** start Input **

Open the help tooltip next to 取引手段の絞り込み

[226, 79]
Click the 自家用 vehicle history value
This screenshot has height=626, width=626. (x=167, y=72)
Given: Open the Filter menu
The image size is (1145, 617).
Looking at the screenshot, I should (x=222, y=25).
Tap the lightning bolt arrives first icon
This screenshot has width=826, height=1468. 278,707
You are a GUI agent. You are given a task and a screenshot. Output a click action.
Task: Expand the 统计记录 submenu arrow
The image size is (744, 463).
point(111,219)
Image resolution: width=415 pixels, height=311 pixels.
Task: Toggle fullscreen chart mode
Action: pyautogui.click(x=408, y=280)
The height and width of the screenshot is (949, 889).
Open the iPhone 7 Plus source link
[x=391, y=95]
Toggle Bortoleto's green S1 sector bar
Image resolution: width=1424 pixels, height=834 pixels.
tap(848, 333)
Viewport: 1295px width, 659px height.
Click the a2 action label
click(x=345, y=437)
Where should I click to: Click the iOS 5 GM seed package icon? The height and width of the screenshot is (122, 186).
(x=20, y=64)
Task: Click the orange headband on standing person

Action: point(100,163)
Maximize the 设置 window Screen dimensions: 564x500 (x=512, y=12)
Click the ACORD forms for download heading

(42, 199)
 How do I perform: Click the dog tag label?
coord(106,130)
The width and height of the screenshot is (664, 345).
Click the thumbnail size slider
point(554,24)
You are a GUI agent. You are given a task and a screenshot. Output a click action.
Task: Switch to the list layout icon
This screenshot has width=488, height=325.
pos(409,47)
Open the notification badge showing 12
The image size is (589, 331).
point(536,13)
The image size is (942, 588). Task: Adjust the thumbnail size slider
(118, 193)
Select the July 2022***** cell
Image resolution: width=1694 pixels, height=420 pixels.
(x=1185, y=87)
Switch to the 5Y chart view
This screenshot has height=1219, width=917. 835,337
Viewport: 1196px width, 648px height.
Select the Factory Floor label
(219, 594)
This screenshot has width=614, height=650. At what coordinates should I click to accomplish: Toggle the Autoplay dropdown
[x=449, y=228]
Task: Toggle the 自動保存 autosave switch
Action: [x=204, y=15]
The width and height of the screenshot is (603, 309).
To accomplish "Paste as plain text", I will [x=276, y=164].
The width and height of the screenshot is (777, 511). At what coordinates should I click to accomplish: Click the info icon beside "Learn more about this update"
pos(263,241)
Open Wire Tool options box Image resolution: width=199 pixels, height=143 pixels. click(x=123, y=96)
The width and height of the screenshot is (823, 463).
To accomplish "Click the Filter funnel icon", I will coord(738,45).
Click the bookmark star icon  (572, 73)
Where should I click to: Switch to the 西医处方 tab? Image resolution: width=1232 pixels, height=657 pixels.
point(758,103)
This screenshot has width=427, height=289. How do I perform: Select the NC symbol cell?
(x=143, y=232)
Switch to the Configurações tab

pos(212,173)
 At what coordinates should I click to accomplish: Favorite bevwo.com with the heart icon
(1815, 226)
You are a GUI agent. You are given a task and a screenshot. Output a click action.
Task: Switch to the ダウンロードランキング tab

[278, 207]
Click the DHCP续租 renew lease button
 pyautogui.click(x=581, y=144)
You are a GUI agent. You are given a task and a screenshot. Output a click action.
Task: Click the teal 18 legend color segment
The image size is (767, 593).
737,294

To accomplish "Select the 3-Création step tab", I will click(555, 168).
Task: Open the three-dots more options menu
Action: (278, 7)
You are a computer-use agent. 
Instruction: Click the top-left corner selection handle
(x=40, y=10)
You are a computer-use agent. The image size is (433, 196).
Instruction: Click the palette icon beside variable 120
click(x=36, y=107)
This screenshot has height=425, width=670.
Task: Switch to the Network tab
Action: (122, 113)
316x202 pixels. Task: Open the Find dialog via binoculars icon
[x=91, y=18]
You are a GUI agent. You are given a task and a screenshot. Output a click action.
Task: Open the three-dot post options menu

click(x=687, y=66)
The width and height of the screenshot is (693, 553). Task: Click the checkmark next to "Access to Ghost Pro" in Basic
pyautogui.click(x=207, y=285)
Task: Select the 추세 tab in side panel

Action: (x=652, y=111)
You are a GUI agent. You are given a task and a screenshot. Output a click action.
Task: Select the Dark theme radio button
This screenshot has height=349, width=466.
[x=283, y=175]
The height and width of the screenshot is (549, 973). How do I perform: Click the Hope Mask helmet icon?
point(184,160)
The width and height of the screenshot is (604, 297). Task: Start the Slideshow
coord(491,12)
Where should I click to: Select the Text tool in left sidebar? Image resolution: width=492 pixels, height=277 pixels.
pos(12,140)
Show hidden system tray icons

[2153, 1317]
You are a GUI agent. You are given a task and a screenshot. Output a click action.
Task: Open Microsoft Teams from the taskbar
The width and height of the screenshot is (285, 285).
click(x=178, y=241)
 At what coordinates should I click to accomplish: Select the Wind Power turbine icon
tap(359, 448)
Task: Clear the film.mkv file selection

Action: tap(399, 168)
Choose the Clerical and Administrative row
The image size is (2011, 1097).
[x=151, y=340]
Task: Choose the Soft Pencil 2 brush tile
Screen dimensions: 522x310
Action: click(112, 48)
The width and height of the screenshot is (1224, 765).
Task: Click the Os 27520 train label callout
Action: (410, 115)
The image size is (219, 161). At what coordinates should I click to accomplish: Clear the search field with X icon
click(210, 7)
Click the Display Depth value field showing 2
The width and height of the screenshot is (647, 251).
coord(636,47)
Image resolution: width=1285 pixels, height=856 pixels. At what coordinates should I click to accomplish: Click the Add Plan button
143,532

** end Input **

» **Directions**: Return all of the records above word for word, keeping each line as it stands.

» **Answer below**:
Open the help tooltip next to 取引手段の絞り込み

[226, 79]
Click the 自家用 vehicle history value
This screenshot has height=626, width=626. (x=167, y=72)
Given: Open the Filter menu
The image size is (1145, 617).
Looking at the screenshot, I should (x=222, y=25).
Tap the lightning bolt arrives first icon
This screenshot has width=826, height=1468. 278,707
You are a GUI agent. You are given a task and a screenshot. Output a click action.
Task: Expand the 统计记录 submenu arrow
The image size is (744, 463).
point(111,219)
Image resolution: width=415 pixels, height=311 pixels.
Task: Toggle fullscreen chart mode
Action: pyautogui.click(x=408, y=280)
The height and width of the screenshot is (949, 889).
Open the iPhone 7 Plus source link
[x=391, y=95]
Toggle Bortoleto's green S1 sector bar
Image resolution: width=1424 pixels, height=834 pixels.
tap(848, 333)
Viewport: 1295px width, 659px height.
Click the a2 action label
click(x=345, y=437)
Where should I click to: Click the iOS 5 GM seed package icon? The height and width of the screenshot is (122, 186).
(x=20, y=64)
Task: Click the orange headband on standing person

Action: point(100,163)
Maximize the 设置 window Screen dimensions: 564x500 (x=512, y=12)
Click the ACORD forms for download heading

(42, 199)
 How do I perform: Click the dog tag label?
coord(106,130)
The width and height of the screenshot is (664, 345).
Click the thumbnail size slider
point(554,24)
You are a GUI agent. You are given a task and a screenshot. Output a click action.
Task: Switch to the list layout icon
This screenshot has width=488, height=325.
pos(409,47)
Open the notification badge showing 12
The image size is (589, 331).
point(536,13)
The image size is (942, 588). Task: Adjust the thumbnail size slider
(118, 193)
Select the July 2022***** cell
Image resolution: width=1694 pixels, height=420 pixels.
(x=1185, y=87)
Switch to the 5Y chart view
This screenshot has height=1219, width=917. 835,337
Viewport: 1196px width, 648px height.
Select the Factory Floor label
(219, 594)
This screenshot has width=614, height=650. At what coordinates should I click to accomplish: Toggle the Autoplay dropdown
[x=449, y=228]
Task: Toggle the 自動保存 autosave switch
Action: [x=204, y=15]
The width and height of the screenshot is (603, 309).
To accomplish "Paste as plain text", I will [x=276, y=164].
The width and height of the screenshot is (777, 511). At what coordinates should I click to accomplish: Click the info icon beside "Learn more about this update"
pos(263,241)
Open Wire Tool options box Image resolution: width=199 pixels, height=143 pixels. click(x=123, y=96)
The width and height of the screenshot is (823, 463).
To accomplish "Click the Filter funnel icon", I will coord(738,45).
Click the bookmark star icon  (572, 73)
Where should I click to: Switch to the 西医处方 tab? Image resolution: width=1232 pixels, height=657 pixels.
point(758,103)
This screenshot has width=427, height=289. How do I perform: Select the NC symbol cell?
(x=143, y=232)
Switch to the Configurações tab

pos(212,173)
 At what coordinates should I click to accomplish: Favorite bevwo.com with the heart icon
(1815, 226)
You are a GUI agent. You are given a task and a screenshot. Output a click action.
Task: Switch to the ダウンロードランキング tab

[278, 207]
Click the DHCP续租 renew lease button
 pyautogui.click(x=581, y=144)
You are a GUI agent. You are given a task and a screenshot. Output a click action.
Task: Click the teal 18 legend color segment
The image size is (767, 593).
737,294

To accomplish "Select the 3-Création step tab", I will click(555, 168).
Task: Open the three-dots more options menu
Action: (278, 7)
You are a computer-use agent. 
Instruction: Click the top-left corner selection handle
(x=40, y=10)
You are a computer-use agent. The image size is (433, 196).
Instruction: Click the palette icon beside variable 120
click(x=36, y=107)
This screenshot has height=425, width=670.
Task: Switch to the Network tab
Action: (122, 113)
316x202 pixels. Task: Open the Find dialog via binoculars icon
[x=91, y=18]
You are a GUI agent. You are given a task and a screenshot. Output a click action.
Task: Open the three-dot post options menu

click(x=687, y=66)
The width and height of the screenshot is (693, 553). Task: Click the checkmark next to "Access to Ghost Pro" in Basic
pyautogui.click(x=207, y=285)
Task: Select the 추세 tab in side panel

Action: (x=652, y=111)
You are a GUI agent. You are given a task and a screenshot. Output a click action.
Task: Select the Dark theme radio button
This screenshot has height=349, width=466.
[x=283, y=175]
The height and width of the screenshot is (549, 973). How do I perform: Click the Hope Mask helmet icon?
point(184,160)
The width and height of the screenshot is (604, 297). Task: Start the Slideshow
coord(491,12)
Where should I click to: Select the Text tool in left sidebar? Image resolution: width=492 pixels, height=277 pixels.
pos(12,140)
Show hidden system tray icons

[2153, 1317]
You are a GUI agent. You are given a task and a screenshot. Output a click action.
Task: Open Microsoft Teams from the taskbar
The width and height of the screenshot is (285, 285).
click(x=178, y=241)
 At what coordinates should I click to accomplish: Select the Wind Power turbine icon
tap(359, 448)
Task: Clear the film.mkv file selection

Action: tap(399, 168)
Choose the Clerical and Administrative row
The image size is (2011, 1097).
[x=151, y=340]
Task: Choose the Soft Pencil 2 brush tile
Screen dimensions: 522x310
Action: click(112, 48)
The width and height of the screenshot is (1224, 765).
Task: Click the Os 27520 train label callout
Action: (410, 115)
The image size is (219, 161). At what coordinates should I click to accomplish: Clear the search field with X icon
click(210, 7)
Click the Display Depth value field showing 2
The width and height of the screenshot is (647, 251).
coord(636,47)
Image resolution: width=1285 pixels, height=856 pixels. At what coordinates should I click to accomplish: Click the Add Plan button
143,532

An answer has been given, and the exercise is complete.